パウロ・フローレスのセンバ・ビートが戻ってきた 〜『In Dependência』
(4 min read)
Paulo Flores / In Dependência
リリースはAstralさんのブログで知りました。
シリアスな社会派の歌詞は、そのまま深刻な音楽に仕立てあげちゃダメ。快活なメロディやサウンド、浮き立つような陽のリズムでもって表現しないと値打ちがないというもの。マーヴィン・ゲイの『ワッツ・ゴーイング・オン』にしたってそうだったじゃないですか。
その意味ではプロジージョとの共作プロジェクト、エスペランサ名義で昨年暮れに発売されたパウロ・フローレス(アンゴラ)の前作は失敗作でした。全編が沈鬱なムードで貫かれていて、あれじゃあね、ぼくは一回聴いてそれも途中で放り出しました。聴き続けることなどとても不可能に思えました。

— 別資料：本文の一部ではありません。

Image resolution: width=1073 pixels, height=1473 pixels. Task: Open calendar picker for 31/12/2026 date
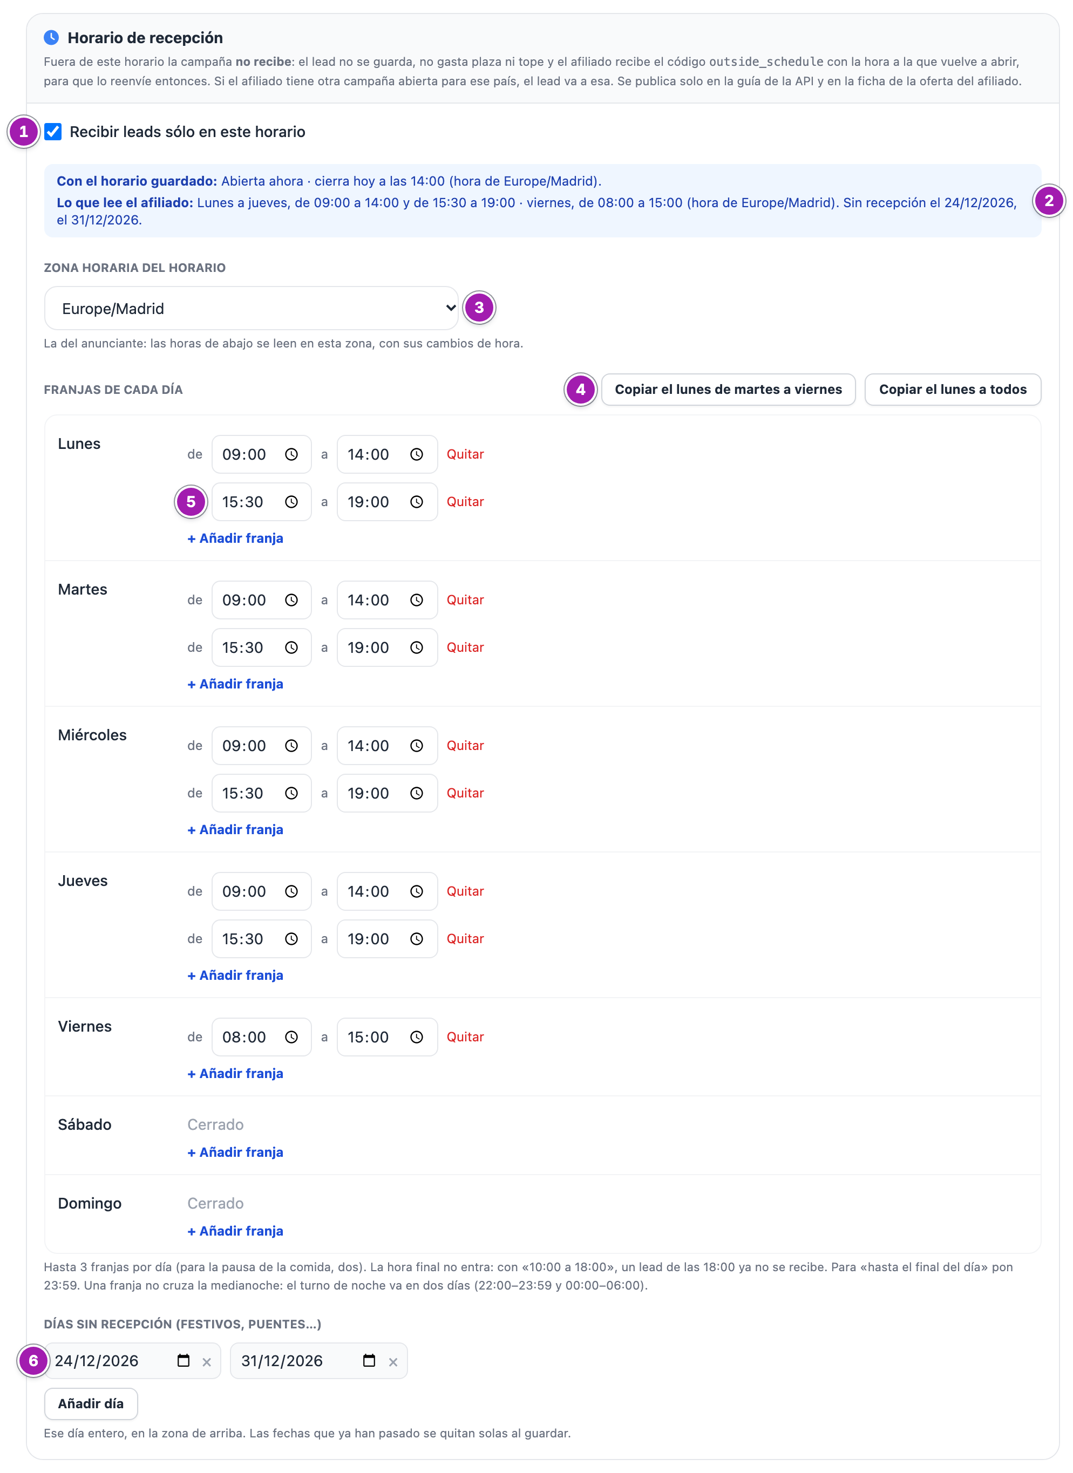[369, 1361]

しかしここにパウロは起死回生のふたたびの傑作を届けてくれたのです。新作『In Dependência』(2021)。「独立」とのタイトルですが、アンゴラ独立46周年という微妙なタイミングでこのタイトルを持ってきたあたりにパウロならではの複雑な心境を読みとることができますね。

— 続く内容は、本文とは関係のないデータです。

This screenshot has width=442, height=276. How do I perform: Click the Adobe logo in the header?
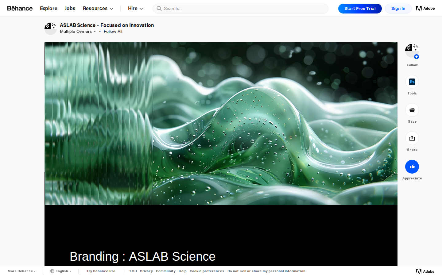click(425, 8)
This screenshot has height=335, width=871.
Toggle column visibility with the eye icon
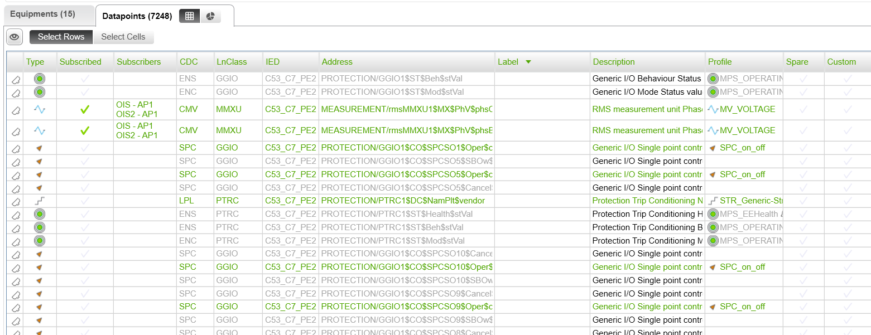point(15,37)
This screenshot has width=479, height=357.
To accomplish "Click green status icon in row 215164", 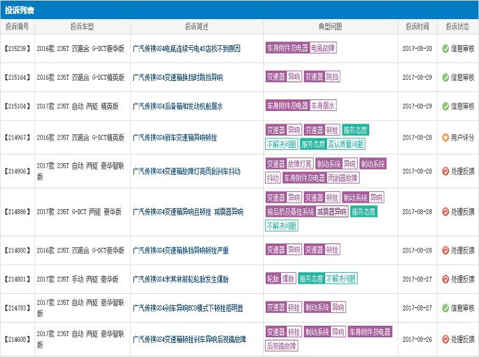I will click(445, 77).
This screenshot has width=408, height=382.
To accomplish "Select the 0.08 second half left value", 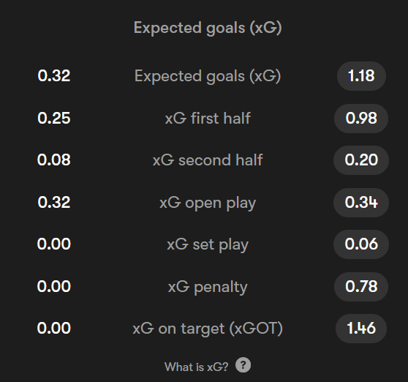I will 54,160.
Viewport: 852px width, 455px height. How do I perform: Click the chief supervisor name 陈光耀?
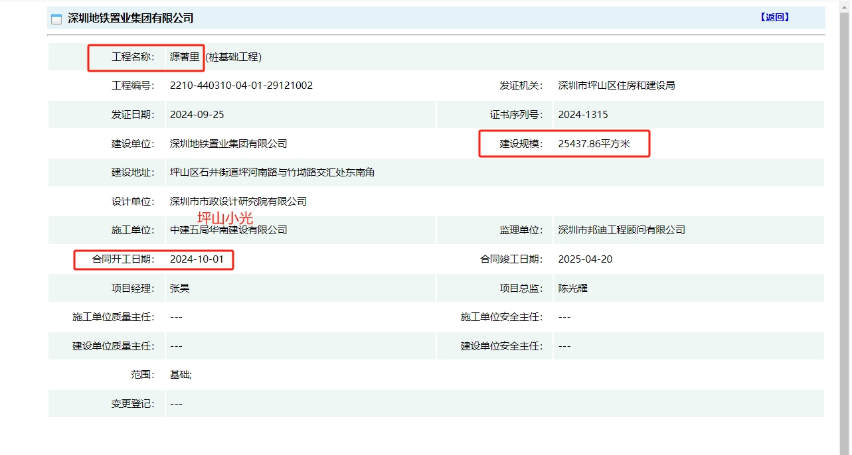[573, 289]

そういったこともふくめ、社会的にどういった意味合いを帯びた作品なのか?といったことはbunboniさんがぜんぶきれいに書いちゃったので、みなさんそちらをご参照ください。実を言うと、この記事を待っていたのです。
音楽的には、未来を見据えたような明るく快活な曲調の<陽>のセンバが目立つのが、個人的にこのアルバムのポイントが高くなるところ。といっても旧ポルトガル圏独特の哀感(サウダージ)がしっかり込められているんですが、前作みたいにグルーミーさ一色で塗りこめられているのではないところが、音楽作品としては好ましく、評価が高くなるところです。
センバ・ビートの音楽的力強さが前面に出ているというのが、今回の新作『In Dependência』でぼくが抱いた最大の印象。それは1曲目「Heróis da Foto」からしてわかりますよね。曲調というかメロディ・ラインは独特の哀感ただようものなんですけど、ビートの効いたリズムがなんといってもチャーミングです。

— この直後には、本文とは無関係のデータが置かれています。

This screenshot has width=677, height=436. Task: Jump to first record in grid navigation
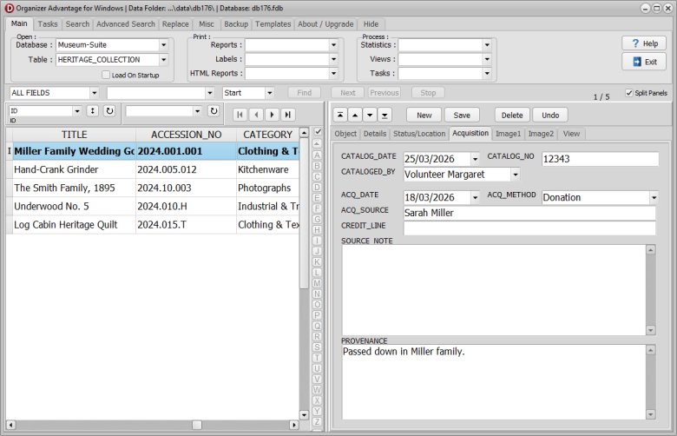240,114
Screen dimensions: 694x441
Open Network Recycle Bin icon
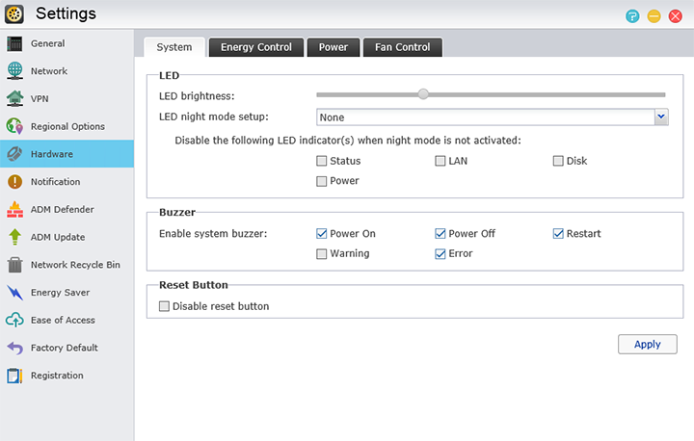[14, 265]

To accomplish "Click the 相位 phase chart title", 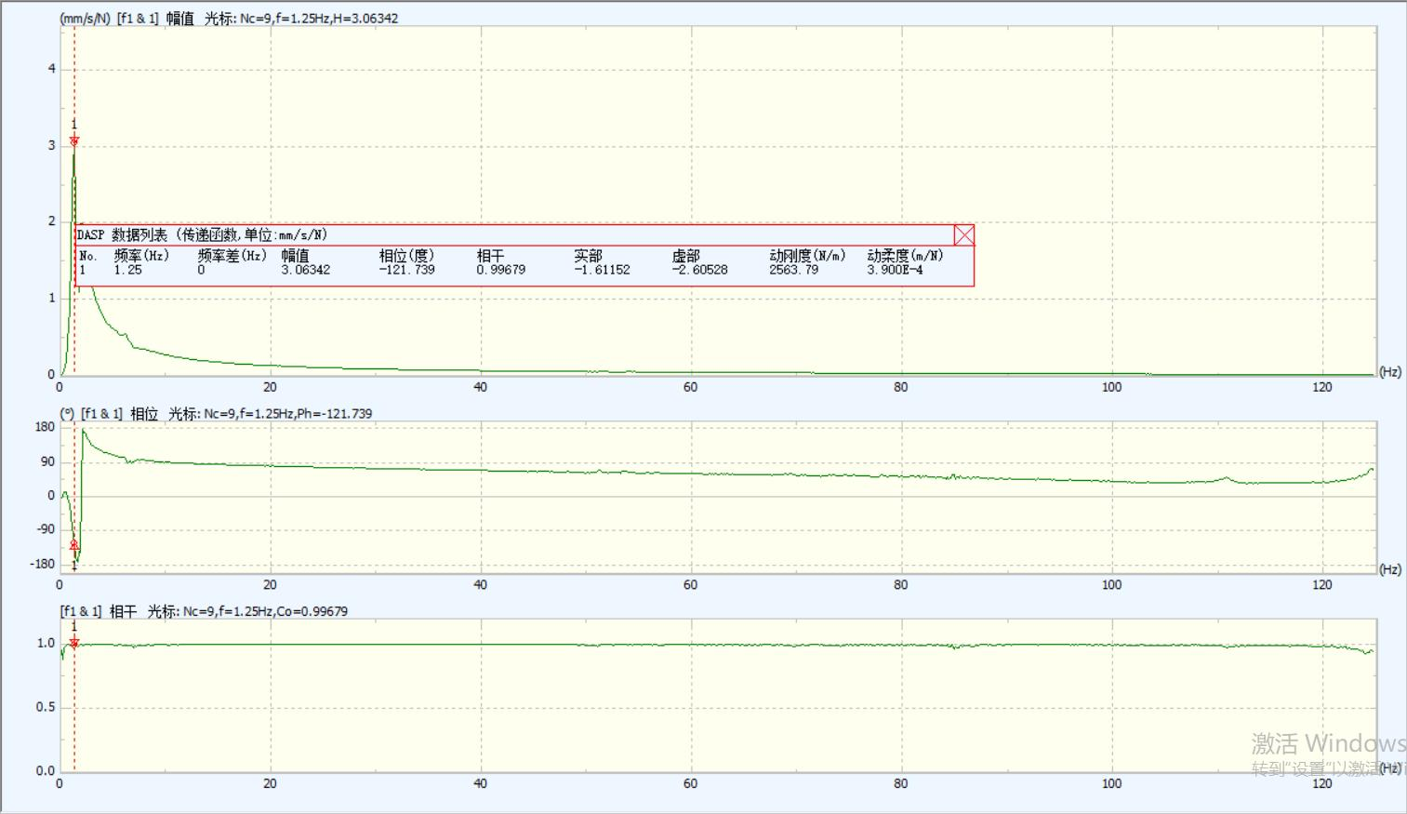I will click(144, 414).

その後、2曲目「Bem-Vindo」などのゆったり系は個人的にイマイチなんですが、3曲目「Semba Original」でふたたびビートが戻ってきていい気分。そしてアルバム中特にオッ!と思ったのは5曲目「Jeito Alegre de Chorar」。これこれ、これですよ、これこそパウロ・フローレスのセンバです。本領発揮。多幸感に満ちたムードで、どんな内容の曲かは知りませんが、このビートの効いた快活さ、陽のセンバが胸にグッときます。
同様に6曲目「Amanhã (11 de Novembro)」も最高。力強いセンバ・ビートの躍動感が空気を震わせているといった雰囲気で、なんともいえず心地いいですね、音楽的には。5曲目同様、ストリングスの使いかたもパウロならではのマナー。こういう音楽こそ、ぼくがパウロに求めているものなんですよね。
アルバム・ラスト10曲目「Roda Despendida de Semba」は、今作の集大成的な白眉の一曲。サウダージあふるるメロディ・ラインや曲調を、この強力なノリの効いたセンバ・ビートにくるんで届けてくれるっていうのが、なんともいえずうれしくて、これだよこれ、こういったセンバをやるときのパウロ以上の音楽家が、いまアフリカにいるのか?と思っちゃうほどです。